Exercise brief:
Leave every entry as it is and write the data out in full.

Exercise input:
=== Section Start ===

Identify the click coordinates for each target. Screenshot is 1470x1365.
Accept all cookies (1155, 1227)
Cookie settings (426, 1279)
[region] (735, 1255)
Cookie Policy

=== Section End ===

Task output:
Identify the click coordinates for each target. Screenshot is 1470x1365.
Accept all cookies (1155, 1227)
Cookie settings (426, 1279)
[region] (735, 1255)
Cookie Policy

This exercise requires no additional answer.